Dual Targeting of Mesothelin and CD19 with Chimeric Antigen Receptor-Modified T Cells in Patients with Metastatic Pancreatic Cancer

Abstract

B cells infiltrate pancreatic ductal adenocarcinoma (PDAC) and in preclinical cancer models, can suppress T cell immunosurveillance in cancer. Here, we conducted a pilot study to assess the safety and feasibility of administering lentiviral-transduced chimeric antigen receptor (CAR)-modified autologous T cells redirected against mesothelin to target tumor cells along with CART cells redirected against CD19 to deplete B cells. Both CARs contained 4-1BB and CD3ζ signaling domains. Three patients with chemotherapy-refractory PDAC received 1.5 g/m² cyclophosphamide prior to separate infusions of lentiviral-transduced T cells engineered to express chimeric anti-mesothelin immunoreceptor SS1 (CART-Meso, 3 × 10⁷/m²) and chimeric anti-CD19 immunoreceptor (CART-19, 3 × 10⁷/m²). Treatment was well tolerated without dose-limiting toxicities. Best response was stable disease (1 of 3 patients). CART-19 (compared to CART-Meso) cells showed the greatest expansion in the blood, although persistence was transient. B cells were successfully depleted in all subjects, became undetectable by 7-10 days post-infusion, and remained undetectable for at least 28 days. Together, concomitant delivery of CART-Meso and CART-19 cells in patients with PDAC is safe. CART-19 cells deplete normal B cells but at the dose tested in these 3 subjects did not improve CART-Meso cell persistence.

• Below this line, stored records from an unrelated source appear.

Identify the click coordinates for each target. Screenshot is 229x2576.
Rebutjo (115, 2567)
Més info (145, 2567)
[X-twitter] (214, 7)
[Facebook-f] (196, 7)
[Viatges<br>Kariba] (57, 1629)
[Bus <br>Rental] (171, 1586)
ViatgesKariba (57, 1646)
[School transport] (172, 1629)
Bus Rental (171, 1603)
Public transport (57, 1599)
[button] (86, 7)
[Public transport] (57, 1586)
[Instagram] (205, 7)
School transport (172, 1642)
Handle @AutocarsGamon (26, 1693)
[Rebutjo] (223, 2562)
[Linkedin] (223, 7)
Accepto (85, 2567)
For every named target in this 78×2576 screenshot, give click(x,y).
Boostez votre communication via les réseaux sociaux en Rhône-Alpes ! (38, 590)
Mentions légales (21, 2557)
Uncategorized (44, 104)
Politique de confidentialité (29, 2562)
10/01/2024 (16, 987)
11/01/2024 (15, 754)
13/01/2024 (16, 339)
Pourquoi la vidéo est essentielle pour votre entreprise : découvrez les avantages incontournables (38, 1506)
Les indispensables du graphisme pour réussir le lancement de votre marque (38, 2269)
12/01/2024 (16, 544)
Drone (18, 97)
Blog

Keywords: B cells; CD19; chimeric antigen receptor; mesothelin; pancreatic cancer.

Graphical abstract

Figure 1

B Cell Infiltration in Human Pancreatic Ductal Adenocarcinoma In (A)–(C), human PDAC tissues were stained for CD3, CD19, and CK19 by multiplex immunohistochemistry. (A) Representative images showing four patterns of CD19⁺ B cell infiltration in PDAC. Scale bars, 100 μm. (B) Quantification of CD19 and CD3 expression in human PDAC tissues (n = 11). Statistical significance was evaluated using a Mann-Whitney test. (C) Correlation plot of number of CD3⁺ cells per mm² versus number of CD19⁺ cells per mm². Data points represent quantification of individual 5X fields captured across stained human PDAC tissues (n = 11). Spearman correlation was performed for r and p value (two-tailed). (D) Correlation plot showing gene expression of CD3E and CD19 in human pancreatic adenocarcinoma (PAAD) patient samples (n = 179) downloaded from The Cancer Genome Atlas (TCGA) dataset. Pearson correlation was performed for r and p value (two-tailed).

Figure 2

Peripheral Blood B Cell Clone Expansion after CART-Meso Cell Infusion in Patients with Advanced Solid Cancers B cell clones were detected in the peripheral blood by DNA sequencing of the IgH CDR3. (A and B) Shown is the number and fold change of expanded B cell clones found in patients at day 28 after beginning treatment (compared to baseline) with (A) RNA CART-Meso or (B) lentiviral CART-Meso cells on prior clinical studies.

Figure 3

CART Cell Expansion, Persistence and Activity (A) Frequency of B cells detected in the peripheral blood of patients with PDAC at baseline (Pre) and at day 28 after receiving a 1:1 mixture of CART-19 and CART-Meso cells. (B) Frequency of CART-19 cells and B cells in blood over time for indicated patients. (C and D) Shown is the copy number of CART-Meso/μg DNA and CART-19/μg DNA detected in the blood at (C) peak expansion and (D) the indicated time points. Statistical significance in (A) and (C) was determined with unpaired Mann Whitney test (two-tailed). ∗p < 0.05.

Figure 4

Cytokine Release after CART Cell Infusion (A–F) Serum cytokines, including (A) IL-10, (B) IL-12, (C) IL-6, (D) IFN-γ, (E) IP-10 (CXCL10), and (F) MIG (CXCL9) were detected in the peripheral blood at defined time points after CART cell infusion. Shown in each left panel is comparison of cytokine levels detected pre-infusion (Pre) and at day 10 post-infusion. In right panel, fold change in cytokine levels are depicted over time. Statistical significance was determined by paired t test. ∗p < 0.05.